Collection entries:
========================
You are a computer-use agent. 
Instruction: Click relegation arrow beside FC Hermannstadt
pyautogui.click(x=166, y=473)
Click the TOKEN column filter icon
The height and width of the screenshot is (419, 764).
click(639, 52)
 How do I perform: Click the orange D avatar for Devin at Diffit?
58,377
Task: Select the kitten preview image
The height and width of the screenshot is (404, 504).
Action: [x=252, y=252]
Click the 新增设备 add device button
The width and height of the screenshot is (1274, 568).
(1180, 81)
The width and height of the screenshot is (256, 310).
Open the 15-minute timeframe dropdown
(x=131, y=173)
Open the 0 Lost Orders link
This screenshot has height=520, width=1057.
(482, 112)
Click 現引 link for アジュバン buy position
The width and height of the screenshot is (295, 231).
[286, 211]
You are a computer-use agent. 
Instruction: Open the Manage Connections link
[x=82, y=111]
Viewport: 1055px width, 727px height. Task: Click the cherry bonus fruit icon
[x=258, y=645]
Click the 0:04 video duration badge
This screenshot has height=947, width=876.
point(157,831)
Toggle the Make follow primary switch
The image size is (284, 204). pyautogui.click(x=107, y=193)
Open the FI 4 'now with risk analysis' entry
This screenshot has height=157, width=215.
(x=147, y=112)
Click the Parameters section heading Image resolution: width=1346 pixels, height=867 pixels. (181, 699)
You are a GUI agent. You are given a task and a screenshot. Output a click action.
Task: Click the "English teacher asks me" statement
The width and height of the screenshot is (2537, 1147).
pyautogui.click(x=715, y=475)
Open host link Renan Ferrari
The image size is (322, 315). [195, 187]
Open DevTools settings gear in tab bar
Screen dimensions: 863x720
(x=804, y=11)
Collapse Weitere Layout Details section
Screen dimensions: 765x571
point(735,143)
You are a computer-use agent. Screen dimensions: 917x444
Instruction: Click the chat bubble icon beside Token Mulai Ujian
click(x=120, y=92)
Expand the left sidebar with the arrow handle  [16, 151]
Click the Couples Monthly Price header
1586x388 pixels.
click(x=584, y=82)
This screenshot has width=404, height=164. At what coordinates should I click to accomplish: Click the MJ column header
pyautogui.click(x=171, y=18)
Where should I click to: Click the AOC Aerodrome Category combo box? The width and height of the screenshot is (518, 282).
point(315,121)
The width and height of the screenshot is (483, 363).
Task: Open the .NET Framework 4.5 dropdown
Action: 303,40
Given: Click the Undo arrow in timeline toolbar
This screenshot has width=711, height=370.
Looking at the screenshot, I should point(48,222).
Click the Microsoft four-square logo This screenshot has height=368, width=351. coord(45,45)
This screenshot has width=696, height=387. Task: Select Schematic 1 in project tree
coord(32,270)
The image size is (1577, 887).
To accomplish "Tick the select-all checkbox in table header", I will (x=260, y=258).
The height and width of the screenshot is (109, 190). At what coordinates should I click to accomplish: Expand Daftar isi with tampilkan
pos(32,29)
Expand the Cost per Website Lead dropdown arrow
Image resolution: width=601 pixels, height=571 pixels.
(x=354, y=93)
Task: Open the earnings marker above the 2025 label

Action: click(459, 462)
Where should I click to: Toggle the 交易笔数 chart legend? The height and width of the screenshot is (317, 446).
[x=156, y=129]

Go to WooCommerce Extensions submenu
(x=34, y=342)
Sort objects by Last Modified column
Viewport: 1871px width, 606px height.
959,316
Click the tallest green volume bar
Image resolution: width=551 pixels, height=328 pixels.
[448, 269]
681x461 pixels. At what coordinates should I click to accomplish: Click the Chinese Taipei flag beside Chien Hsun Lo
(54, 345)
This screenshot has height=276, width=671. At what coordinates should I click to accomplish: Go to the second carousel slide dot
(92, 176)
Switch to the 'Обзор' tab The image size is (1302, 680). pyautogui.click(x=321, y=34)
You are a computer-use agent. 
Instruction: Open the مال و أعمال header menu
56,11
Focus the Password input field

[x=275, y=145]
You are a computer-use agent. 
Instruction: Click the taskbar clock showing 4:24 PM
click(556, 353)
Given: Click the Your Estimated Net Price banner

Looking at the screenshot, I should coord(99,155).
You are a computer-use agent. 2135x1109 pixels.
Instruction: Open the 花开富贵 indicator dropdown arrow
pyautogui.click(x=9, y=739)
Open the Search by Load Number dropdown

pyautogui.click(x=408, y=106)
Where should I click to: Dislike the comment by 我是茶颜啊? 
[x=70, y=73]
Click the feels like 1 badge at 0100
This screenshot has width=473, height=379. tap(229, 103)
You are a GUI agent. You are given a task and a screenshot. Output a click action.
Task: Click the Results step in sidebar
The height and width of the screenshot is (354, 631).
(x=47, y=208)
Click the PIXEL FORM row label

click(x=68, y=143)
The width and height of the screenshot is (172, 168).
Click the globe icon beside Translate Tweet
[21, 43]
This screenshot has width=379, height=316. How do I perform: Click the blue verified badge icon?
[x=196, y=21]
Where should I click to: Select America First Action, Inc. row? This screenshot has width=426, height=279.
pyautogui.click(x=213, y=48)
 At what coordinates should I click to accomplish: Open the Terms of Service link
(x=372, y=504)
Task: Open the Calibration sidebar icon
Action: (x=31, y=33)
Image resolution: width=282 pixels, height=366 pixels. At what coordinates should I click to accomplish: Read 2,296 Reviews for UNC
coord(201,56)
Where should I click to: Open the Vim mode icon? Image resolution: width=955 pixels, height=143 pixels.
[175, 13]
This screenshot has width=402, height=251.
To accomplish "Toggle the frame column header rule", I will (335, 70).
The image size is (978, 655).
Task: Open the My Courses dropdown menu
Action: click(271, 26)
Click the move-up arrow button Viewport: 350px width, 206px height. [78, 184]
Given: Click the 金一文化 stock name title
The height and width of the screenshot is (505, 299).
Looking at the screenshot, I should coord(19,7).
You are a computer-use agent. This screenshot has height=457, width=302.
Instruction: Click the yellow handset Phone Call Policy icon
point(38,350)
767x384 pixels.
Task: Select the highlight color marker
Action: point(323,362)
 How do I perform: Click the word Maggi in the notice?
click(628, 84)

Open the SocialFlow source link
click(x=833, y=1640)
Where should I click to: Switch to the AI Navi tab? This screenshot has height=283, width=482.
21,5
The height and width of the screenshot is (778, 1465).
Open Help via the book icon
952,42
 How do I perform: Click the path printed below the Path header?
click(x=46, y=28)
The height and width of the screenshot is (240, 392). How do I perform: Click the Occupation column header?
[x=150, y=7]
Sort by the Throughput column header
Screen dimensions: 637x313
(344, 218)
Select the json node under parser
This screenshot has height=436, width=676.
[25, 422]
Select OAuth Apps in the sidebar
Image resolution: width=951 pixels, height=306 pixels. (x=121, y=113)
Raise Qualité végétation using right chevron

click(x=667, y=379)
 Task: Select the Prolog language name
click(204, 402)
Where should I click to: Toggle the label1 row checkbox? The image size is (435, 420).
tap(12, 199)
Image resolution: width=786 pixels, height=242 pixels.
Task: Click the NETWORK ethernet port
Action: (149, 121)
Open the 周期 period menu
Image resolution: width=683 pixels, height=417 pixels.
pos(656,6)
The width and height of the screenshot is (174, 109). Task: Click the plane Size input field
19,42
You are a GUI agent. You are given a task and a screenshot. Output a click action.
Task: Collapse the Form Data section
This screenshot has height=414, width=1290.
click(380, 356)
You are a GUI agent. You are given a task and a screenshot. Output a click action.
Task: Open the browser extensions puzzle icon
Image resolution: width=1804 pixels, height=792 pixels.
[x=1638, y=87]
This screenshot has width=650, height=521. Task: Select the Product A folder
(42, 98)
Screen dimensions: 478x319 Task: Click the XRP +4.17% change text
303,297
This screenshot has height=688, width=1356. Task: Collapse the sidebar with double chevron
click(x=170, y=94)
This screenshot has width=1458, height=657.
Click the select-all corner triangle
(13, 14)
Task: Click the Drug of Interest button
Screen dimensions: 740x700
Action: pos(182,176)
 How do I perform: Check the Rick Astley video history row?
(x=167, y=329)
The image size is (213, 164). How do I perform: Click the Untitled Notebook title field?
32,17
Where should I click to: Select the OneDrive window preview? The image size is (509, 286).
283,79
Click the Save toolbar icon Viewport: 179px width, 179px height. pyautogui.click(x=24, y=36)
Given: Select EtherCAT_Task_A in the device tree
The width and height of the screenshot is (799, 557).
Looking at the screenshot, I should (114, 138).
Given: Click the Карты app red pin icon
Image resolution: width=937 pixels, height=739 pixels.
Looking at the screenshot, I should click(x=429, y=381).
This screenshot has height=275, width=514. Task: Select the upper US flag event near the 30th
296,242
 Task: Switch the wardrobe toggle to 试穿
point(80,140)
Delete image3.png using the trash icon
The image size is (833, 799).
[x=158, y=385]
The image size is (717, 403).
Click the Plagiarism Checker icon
========================
### Task to complete
Only the lines from the one with "Image resolution: width=937" through the final line above belong in the answer, each retyped exactly.

### Result
Image resolution: width=937 pixels, height=739 pixels.
Looking at the screenshot, I should click(x=429, y=381).
This screenshot has height=275, width=514. Task: Select the upper US flag event near the 30th
296,242
 Task: Switch the wardrobe toggle to 试穿
point(80,140)
Delete image3.png using the trash icon
The image size is (833, 799).
[x=158, y=385]
The image size is (717, 403).
Click the Plagiarism Checker icon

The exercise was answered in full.